The reference to ‘renewal requirements’ is in my judgment pertinent. As made clear from subsequent correspondence, it is open to the CAA to impose conditions on renewal. These conditions may include cash injections to improve the liquidity ratio of a Company.

92.

On the same day (25 July 2017, at 09:44)), Sam Rylah of Williams Giles responded to Mr Chilcott, copying in the Defendant, attaching a word document explaining Note 8 of the accounts.

93.

It is clear from subsequent correspondence that discussions then took place between Mr Chilcott of CAA and the Defendant. By email dated 25 July 2017 (at 16.29), Mr Chilcott wrote to the Defendant:

‘Dear Tarquin,

Further to our earlier discussion please can you provide some management accounts showing the improved up to date position.

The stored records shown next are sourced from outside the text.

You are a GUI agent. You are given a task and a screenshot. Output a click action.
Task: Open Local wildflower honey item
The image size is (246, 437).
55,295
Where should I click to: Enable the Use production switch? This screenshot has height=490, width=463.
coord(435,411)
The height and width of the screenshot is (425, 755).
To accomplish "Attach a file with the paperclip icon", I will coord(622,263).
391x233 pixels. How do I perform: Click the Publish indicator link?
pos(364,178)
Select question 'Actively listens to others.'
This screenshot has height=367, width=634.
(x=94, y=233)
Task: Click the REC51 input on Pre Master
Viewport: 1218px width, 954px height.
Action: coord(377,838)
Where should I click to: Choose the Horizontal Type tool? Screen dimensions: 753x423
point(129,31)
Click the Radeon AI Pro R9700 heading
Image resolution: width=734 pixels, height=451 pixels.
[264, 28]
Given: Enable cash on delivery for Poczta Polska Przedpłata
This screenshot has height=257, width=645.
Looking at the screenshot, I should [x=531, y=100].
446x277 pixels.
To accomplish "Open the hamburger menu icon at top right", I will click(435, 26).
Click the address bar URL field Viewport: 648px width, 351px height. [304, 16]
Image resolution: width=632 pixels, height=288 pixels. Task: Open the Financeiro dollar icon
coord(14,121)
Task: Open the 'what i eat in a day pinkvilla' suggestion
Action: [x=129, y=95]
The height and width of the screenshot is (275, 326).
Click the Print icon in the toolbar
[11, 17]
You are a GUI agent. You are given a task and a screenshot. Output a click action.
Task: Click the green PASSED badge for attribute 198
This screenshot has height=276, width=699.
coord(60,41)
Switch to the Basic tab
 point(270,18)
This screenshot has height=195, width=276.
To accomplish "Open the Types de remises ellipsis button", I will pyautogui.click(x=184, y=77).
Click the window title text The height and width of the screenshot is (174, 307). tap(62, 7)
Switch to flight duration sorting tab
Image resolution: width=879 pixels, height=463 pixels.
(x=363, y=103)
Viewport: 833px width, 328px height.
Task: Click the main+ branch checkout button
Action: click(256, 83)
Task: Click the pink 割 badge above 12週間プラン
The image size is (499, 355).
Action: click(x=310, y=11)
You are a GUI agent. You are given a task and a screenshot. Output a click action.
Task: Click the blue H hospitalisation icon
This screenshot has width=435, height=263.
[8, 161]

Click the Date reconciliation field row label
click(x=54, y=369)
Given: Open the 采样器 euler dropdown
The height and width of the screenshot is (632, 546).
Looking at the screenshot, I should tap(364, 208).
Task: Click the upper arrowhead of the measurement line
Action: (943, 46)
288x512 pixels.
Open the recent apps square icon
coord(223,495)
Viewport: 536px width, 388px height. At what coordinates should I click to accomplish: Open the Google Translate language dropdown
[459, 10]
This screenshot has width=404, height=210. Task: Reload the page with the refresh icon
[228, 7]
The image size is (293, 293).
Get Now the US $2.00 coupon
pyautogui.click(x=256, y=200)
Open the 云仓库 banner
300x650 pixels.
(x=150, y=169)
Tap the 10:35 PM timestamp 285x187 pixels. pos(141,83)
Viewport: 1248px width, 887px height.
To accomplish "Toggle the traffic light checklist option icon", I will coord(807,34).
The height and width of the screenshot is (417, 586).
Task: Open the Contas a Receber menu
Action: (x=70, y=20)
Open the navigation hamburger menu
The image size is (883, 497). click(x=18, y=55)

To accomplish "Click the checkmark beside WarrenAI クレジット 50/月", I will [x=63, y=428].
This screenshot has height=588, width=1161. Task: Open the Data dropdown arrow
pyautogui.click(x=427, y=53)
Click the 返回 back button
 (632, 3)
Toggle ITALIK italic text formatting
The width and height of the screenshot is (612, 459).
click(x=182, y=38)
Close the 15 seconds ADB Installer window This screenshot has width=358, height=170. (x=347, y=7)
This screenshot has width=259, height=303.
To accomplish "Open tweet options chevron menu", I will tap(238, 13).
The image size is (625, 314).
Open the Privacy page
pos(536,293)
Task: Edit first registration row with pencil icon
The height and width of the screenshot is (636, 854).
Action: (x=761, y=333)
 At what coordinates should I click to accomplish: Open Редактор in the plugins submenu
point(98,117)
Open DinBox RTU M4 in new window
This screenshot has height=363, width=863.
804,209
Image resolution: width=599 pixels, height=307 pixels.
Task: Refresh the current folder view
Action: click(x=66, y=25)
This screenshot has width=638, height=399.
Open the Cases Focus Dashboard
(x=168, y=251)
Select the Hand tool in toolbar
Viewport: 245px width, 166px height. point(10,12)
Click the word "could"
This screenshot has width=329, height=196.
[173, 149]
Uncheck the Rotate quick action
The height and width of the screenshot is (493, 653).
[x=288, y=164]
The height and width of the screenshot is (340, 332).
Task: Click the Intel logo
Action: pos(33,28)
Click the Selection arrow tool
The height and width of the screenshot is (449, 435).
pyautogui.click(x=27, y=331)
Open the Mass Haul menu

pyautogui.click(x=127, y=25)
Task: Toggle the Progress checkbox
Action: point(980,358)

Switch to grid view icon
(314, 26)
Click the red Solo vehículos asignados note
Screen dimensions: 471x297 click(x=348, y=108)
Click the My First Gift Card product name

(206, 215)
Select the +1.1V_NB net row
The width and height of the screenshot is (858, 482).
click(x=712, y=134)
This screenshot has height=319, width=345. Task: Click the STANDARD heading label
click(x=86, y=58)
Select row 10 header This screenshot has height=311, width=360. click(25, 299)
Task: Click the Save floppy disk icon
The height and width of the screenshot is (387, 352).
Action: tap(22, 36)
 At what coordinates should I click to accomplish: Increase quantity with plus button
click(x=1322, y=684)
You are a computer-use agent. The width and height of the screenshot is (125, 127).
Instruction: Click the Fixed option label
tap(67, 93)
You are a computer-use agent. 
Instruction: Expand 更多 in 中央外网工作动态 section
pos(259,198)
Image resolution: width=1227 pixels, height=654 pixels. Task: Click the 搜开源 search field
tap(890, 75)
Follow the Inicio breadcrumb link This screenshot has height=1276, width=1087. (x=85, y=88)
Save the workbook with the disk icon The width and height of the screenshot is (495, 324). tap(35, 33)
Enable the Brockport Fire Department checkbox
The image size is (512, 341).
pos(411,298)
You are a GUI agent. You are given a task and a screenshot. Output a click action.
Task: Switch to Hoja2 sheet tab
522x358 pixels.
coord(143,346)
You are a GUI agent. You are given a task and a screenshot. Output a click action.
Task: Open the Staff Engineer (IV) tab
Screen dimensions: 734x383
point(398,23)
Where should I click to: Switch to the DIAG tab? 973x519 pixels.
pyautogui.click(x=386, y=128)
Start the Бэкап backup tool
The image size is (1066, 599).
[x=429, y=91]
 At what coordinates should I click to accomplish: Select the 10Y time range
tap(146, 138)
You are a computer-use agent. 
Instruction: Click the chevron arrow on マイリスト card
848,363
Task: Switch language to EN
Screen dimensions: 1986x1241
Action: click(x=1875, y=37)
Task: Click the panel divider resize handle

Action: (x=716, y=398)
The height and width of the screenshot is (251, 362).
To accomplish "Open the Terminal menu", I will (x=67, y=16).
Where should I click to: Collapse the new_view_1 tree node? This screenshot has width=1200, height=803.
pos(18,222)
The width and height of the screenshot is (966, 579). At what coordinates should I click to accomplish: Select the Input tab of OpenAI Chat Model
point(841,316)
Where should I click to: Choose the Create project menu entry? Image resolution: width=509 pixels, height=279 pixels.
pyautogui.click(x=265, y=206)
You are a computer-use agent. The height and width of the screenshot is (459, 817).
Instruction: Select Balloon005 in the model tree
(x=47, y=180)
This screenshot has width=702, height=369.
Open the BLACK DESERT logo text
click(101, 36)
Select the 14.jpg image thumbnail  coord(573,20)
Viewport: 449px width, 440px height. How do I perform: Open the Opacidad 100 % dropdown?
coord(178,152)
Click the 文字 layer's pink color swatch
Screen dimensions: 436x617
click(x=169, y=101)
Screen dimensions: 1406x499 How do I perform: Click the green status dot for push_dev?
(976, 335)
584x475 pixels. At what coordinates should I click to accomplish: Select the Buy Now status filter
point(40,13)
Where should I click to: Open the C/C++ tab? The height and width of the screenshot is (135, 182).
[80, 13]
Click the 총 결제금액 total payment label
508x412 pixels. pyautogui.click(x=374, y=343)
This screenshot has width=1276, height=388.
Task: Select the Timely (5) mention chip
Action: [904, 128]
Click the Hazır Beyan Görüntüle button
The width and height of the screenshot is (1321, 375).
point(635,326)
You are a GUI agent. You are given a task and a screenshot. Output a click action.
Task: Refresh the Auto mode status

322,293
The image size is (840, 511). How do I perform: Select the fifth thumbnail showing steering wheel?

Please also confirm what the long term creditor of £30,100 is.’

94.

On the evidence as a whole, (which included accounting information for the Company spanning back several years and a letter from the Company’s accountants to the Defendant dated 17 June 2016 warning the Defendant that the Company was insolvent and should cease trading unless a £100,000 cash injection could be found) I consider it legitimate to conclude that on or by 25 July 2017, the CAA had expressed some concerns about the Company’s financial position and were considering imposing conditions on renewal. On a balance of probabilities, I find that the Defendant had sought to allay the CAA’s concerns by claiming (wrongly) that the Company’s ‘up to date’ position had overall ‘improved’.

95.

In cross-examination, the Defendant insisted that, as at 25 July 2017, the CAA simply required information regarding the ‘updated’ position because of the delay. On the evidence as a whole, however, this is incorrect. The CAA referred to the need for evidence of an ‘improved’ position at least twice in correspondence. By email dated 2 August 2017, for example, Mr Chilcott sent a chasing email to the Defendant, stating (with emphasis added):

‘Hi Tarquin,

Please can you let me know when you can supply the attached information.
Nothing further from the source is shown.